The delightful three-block shopping center has been a de-facto town square for the neighborhood since it opened in 1927. Dozens of petite boutiques selling everything from antiques to wine to linens to toys create the backbone of the square. Local favorite dining spots such as Kuby's, Bubba's and Balls Hamburgers act as refueling stops for serious shoppers.
If you did not get your shopping fill at Snider Plaza, head to Mockingbird Station. A modern mall complete with big-name stores and local boutiques has popped up around the DART Light Rail stop. After a long day of shopping, stick around for a movie at The Angelika or a comedy show at Hyena's Comedy NIghtclub.
The University Park area is home to the presidential library of our 43rd president George W. Bush. The library seeks to promote a deeper understanding of Bush's life, his presidency, American history and public policy. The library highlights the events that shaped Bush's presidency including the September 11 terrorist attacks, the global war on terror and diplomatic events. Visitors can walk through an exact replica of Bush's Oval Office, sit behind the Resolute Desk for a photograph and make presidential decisions in an immersive, role-playing Situation Room simulation.
A 15-acre park filled with native Texas plants sits just outside the museum. Visitors are encouraged to take a mile-long stroll among the Native Blackland Prairie grasses, Post Oak Cross Timbers Forest and seasonal wildflowers that provide homes for butterflies, birds and other species.
The Meadows Museum is dedicated to the study of art from Spain. As a result, it is home to one of the largest and most comprehensive collections of Spanish art in the world. The museum opened to the public in 1965 after philanthropist Algur H. Meadows donated his private collection of Spanish paintings to SMU. Meadows's vision was to create "a small Prado for Texas".
Works by such masters as Dalí, Velázquez, Goya, Miró and Picasso are permanently on display. The museum is open every day except for Mondays. Admission is free to the public on Thursdays after 5 pm.
Start the day with a warm apple fitter at this no-frills donut shop. The neighborhood donut shop is a favorite among local school children, hungry college students and everyone in between. The white icing topped with red, white, and blue sprinkle on their delicious donuts is Instagram-worthy for SMU game days or the Fourth of July. Make sure you stop by an ATM machine before entering as it is a cash-only establishment.

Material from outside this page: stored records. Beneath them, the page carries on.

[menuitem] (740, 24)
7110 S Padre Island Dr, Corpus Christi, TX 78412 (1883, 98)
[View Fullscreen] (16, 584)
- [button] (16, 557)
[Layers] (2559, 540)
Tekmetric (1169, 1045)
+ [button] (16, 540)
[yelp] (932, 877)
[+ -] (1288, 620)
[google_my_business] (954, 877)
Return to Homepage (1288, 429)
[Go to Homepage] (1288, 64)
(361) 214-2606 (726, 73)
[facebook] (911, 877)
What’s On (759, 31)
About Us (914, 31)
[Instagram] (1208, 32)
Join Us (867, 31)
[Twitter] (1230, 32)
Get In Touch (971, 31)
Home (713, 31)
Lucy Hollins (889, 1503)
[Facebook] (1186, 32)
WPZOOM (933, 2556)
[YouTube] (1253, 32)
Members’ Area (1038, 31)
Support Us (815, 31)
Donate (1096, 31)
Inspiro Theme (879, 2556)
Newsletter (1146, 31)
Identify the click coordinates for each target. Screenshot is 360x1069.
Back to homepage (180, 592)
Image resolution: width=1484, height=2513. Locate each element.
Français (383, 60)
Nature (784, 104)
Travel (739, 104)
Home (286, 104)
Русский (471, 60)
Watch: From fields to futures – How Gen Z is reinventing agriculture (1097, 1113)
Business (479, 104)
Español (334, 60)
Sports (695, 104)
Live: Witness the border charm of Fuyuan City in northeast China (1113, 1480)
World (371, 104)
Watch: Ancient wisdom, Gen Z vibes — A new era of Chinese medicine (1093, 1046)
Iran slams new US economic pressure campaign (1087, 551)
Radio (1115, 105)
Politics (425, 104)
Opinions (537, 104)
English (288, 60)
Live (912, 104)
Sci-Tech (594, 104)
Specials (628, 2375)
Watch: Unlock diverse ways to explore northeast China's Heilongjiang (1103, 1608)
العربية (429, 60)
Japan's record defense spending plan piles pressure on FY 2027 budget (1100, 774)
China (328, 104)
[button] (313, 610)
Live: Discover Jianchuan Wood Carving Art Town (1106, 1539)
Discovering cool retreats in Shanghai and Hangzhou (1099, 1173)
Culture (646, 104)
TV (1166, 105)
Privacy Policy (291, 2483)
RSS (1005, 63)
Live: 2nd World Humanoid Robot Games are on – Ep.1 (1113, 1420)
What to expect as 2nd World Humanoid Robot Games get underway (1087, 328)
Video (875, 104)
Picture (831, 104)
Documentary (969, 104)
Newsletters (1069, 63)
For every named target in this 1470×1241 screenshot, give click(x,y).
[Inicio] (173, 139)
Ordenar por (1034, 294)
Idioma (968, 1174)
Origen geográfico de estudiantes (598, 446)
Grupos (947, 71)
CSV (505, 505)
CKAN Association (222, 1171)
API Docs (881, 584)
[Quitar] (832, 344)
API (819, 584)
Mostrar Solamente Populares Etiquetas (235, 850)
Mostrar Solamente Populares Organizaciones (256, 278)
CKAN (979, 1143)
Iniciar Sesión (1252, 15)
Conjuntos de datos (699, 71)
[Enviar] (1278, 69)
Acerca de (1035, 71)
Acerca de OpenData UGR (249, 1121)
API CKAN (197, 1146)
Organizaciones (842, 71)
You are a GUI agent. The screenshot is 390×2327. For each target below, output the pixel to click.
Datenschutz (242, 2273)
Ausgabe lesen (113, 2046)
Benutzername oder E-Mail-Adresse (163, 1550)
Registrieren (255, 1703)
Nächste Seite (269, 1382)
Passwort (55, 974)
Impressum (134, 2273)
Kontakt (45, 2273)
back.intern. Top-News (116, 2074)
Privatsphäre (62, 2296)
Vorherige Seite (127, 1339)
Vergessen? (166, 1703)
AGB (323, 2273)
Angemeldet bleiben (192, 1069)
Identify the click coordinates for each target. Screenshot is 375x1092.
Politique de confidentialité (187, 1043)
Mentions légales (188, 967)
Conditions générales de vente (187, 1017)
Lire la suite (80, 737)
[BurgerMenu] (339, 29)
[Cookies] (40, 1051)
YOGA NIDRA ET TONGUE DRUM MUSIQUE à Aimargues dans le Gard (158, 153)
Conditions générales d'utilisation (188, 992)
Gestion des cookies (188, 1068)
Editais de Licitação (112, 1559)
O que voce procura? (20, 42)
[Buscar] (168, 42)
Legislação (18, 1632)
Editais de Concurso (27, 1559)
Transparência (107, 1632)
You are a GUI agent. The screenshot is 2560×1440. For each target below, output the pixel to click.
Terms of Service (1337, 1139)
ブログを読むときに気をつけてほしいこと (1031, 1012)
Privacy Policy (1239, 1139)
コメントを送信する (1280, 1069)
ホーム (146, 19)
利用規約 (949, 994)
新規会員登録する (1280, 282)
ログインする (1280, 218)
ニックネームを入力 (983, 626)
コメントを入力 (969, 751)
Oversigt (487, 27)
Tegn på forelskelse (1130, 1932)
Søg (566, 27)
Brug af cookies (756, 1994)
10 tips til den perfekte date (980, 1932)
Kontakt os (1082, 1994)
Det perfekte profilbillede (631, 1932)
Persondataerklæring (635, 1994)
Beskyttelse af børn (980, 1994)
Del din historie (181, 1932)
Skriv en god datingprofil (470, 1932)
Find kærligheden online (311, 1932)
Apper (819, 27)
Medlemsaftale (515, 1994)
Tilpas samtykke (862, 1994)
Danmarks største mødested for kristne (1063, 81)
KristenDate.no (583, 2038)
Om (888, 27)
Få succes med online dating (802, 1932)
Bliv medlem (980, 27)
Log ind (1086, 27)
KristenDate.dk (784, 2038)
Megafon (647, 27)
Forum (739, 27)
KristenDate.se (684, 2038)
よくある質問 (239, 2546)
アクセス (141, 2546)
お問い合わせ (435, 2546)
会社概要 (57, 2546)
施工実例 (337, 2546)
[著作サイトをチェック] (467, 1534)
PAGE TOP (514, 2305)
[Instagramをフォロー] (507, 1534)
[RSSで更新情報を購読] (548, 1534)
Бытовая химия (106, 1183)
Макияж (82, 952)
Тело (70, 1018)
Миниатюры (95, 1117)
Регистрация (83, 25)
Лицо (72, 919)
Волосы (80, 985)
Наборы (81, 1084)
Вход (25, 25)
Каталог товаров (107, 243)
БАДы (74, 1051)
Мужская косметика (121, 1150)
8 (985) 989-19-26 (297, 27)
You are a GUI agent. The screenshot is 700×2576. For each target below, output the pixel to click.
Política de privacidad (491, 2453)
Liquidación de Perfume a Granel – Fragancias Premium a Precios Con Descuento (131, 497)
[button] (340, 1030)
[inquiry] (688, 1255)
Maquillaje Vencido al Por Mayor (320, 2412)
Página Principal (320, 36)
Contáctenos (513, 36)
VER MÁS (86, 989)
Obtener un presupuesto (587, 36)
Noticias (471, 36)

Love a good bratwurst and a schnitzel? Then head to Kuby's Sausage House. Kuby's is an old-world full-service market specializing in homemade sausages, schnitzels and sauerkraut. In addition to the European-style deli and meat market, the German family serves breakfast, lunch and dinner.
The Wurst teller (sausage plate) with homemade sauerkraut, hot German potato salad and red cabbage is the most popular lunch plate. While Kuby's Sausage House is famous for its sausage (duh), they will also process your wild game for you.
Burger House has been serving up award-winning burgers, crispy fries and old-fashioned malts since 1951. Throughout the years the burger joint has won a steady stream of "best fries'' awards. The thin, crispy fries tossed in a secret mixture of natural seasonings remain a must-have for many patrons, but we recommend you do not miss the creamy chocolate shakes.
This seafood joint is not only a neighborhood favorite, but also a city-wide favorite. In a town that is not known for its seafood, the fresh-fish, raw seafood bar and bi-coastal selection of oysters makes it a go-to destination for all seafood lovers. Like any good seafood joint, the bar has a long list of rum cocktails served in tiki glasses under the shade of a tiny colorful umbrella.